Up to 500 safer subdivided flats for Hong Kong’s needy under HK$100m plan
The scheme will act as a short term measure to manage the plight of poorest on the public housing waiting list
As many as 500 government-approved subdivided rental flats in Hong Kong could be available this year under a HK$100 million housing plan to ease the plight of needy families, the Post has learned.
Based on initial proposals, social welfare groups will be enlisted to operate such flats, with funding to come from both the Community Chest and the Social Innovation and Entrepreneurship Development Fund.
The government has also approached the Council of Social Service to line up interested welfare groups or social enterprises to apply for the money to convert the flats into partitioned units.
It is understood that tenants can expect to pay “at cost” rentals – about half the prevailing market rate. The rent for an existing subdivided flat of about 80 sq ft in Sham Shui Po is about HK$4,000 a month.
Based on an average calculation of about HK$200,000 to HK$250,000 to renovate or convert an apartment into subdivided units, the HK$100 million funding could be enough to partition 400 to 500 flats.
Welfare groups will give the highest priority to tenants who are in greatest need.
More details are expected to be worked out before October when Chief Executive Carrie Lam Cheng Yuet-ngor delivers her maiden policy address.
Council of Social Service chief executive Chua Hoi-wai said it would hold a briefing on Wednesday to introduce the programme to non-profit organisations and invite them to run the flats.
But he said the role of his group had not been finalised.
Chua said a landlord had earlier handed over 14 units in Mong Kok to the council for a similar project idea, even before such plans had been mooted by the government.
He said many more units were offered to them after officials spoke in public.
But Chua said they would turn down some flats which had been renovated as illegal subdivided housing.
The Community Chest did not comment directly about its role in the scheme, saying only that it was open to new project ideas.
Chan suggested that those on the public housing waiting list consider more hygienic, safer and relatively more spacious subdivided units that were run by non-profit organisations as a short term measure to ease their plight.
While he acknowledged that the ultimate solution was to build more public housing flats quickly, he said the government should not constrain itself to “one path or one policy”.
Ho Hei-wah, director of human rights advocacy group Society for Community Organisation, hailed the idea.
“Even a small step may have a big impact on affected residents,” he said, adding interim measures did not negate long-term policy.
Ho said he was not too worried about a shortage of landlords willing to rent their flats to welfare groups to operate government-approved subdivided housing.
“Our experience is that there are many old landlords who do not know how to manage their aged units, or simply leave their properties idle without proper maintenance,” Ho said.

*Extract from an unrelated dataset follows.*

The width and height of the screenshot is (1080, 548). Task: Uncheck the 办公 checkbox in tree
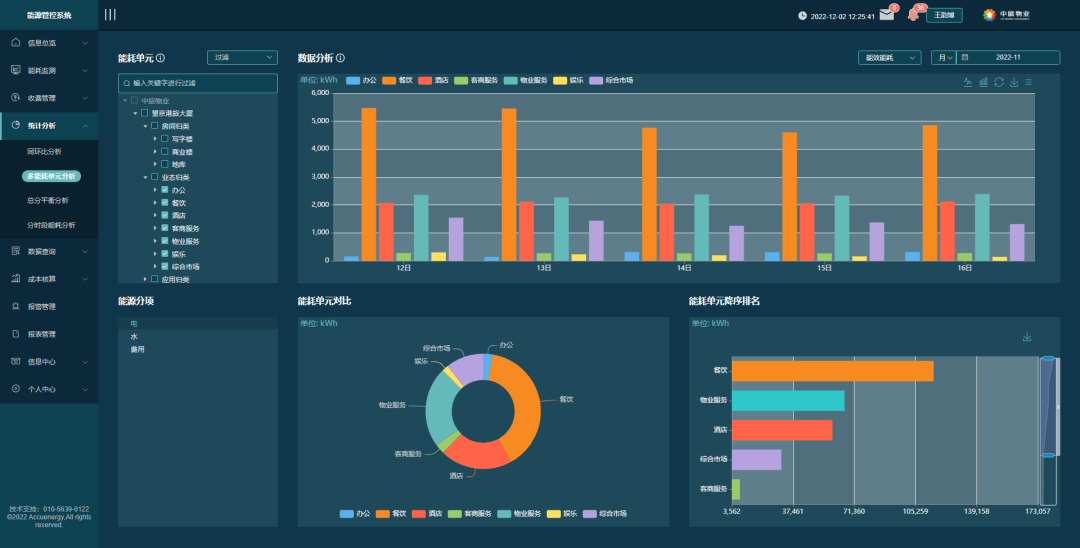coord(165,189)
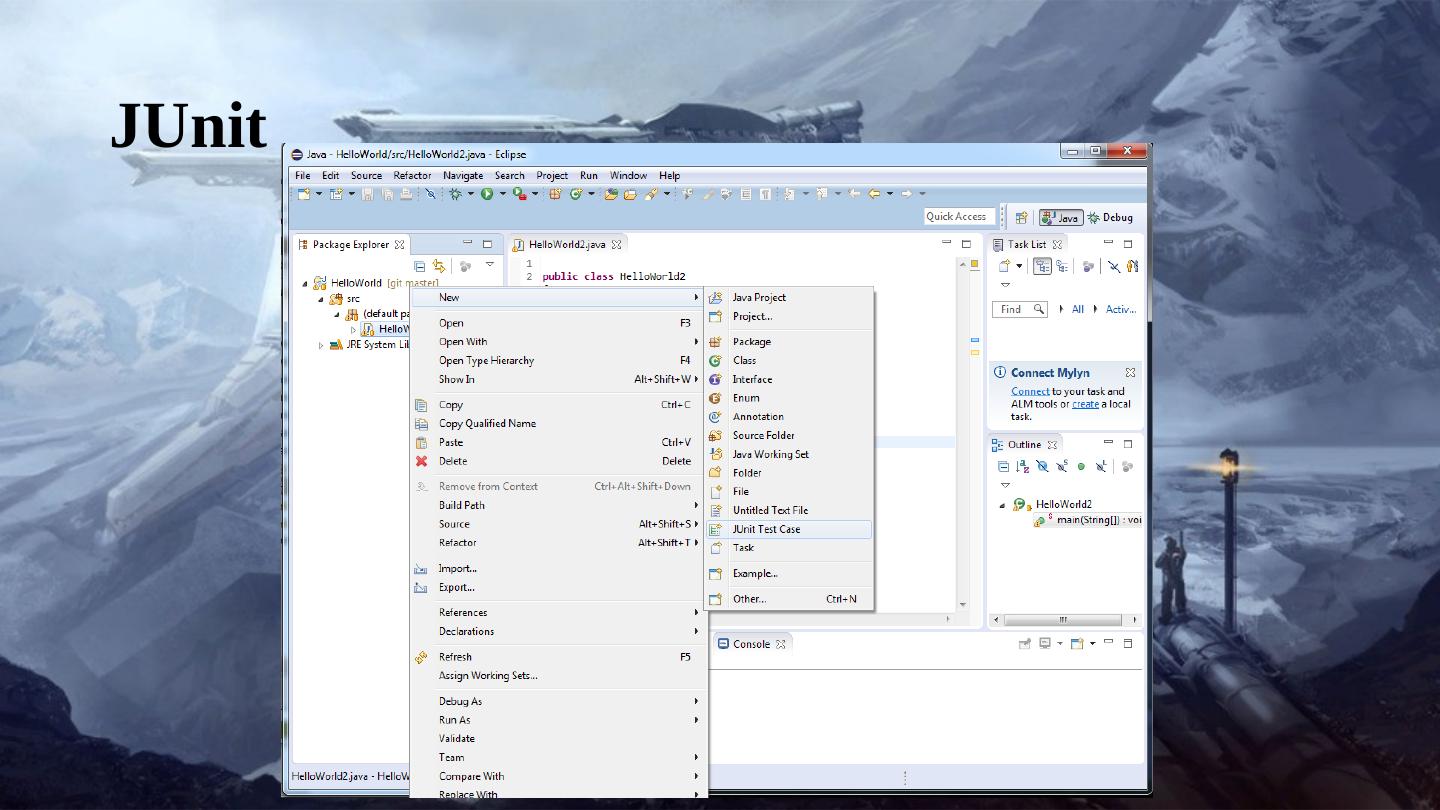Click the Open Perspective icon

(1021, 217)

“If the government can fund the welfare groups to do the renovation or conversion, it will result in a win-win situation. The landlords can get their properties upgraded, get rents, and needy families can get better accommodation.”
But Ho said he hoped follow-up services would also be offered to the needy families after they move in.
“For example, we should teach them how to pack or store their belongings or make the best use of furniture. Otherwise, it is only to move the tenants from one overcrowded subdivided flat to another equally congested, albeit slightly more spacious one.”
Simon Yau Yung, an associate professor in housing policy and management at City University, said it was necessary for the government to set a minimum living area per capita for residents who will live in the pre-approved flats.
“The government needs to set a bottom line for occupancy standards, which has also been done in Singapore and Beijing,” Yau said. “When there is no other choice, people can live in smaller flats, but at the same time what is key is that it is safe and hygienic,” he said.
While government figures showed residents in subdivided flats had an average area of 62 sq ft in 2015, many were living in “coffin homes” as small as 15 sq ft – or the size of a single-bed mattress.
Housing Authority guidelines stipulate that public housing residents should have at least 75 sq ft of internal living space per person. In Singapore, the standard is at least 100 sq ft.
Yau, who worked in the Buildings Department, said the government also had to clarify the type of renovations and maintenance work needing pre-approval from the department.
The Hong Kong Institute of Surveyors urged the government to come up with interim design and construction requirements for partitions, drainage, fire safety and ventilation for such flats.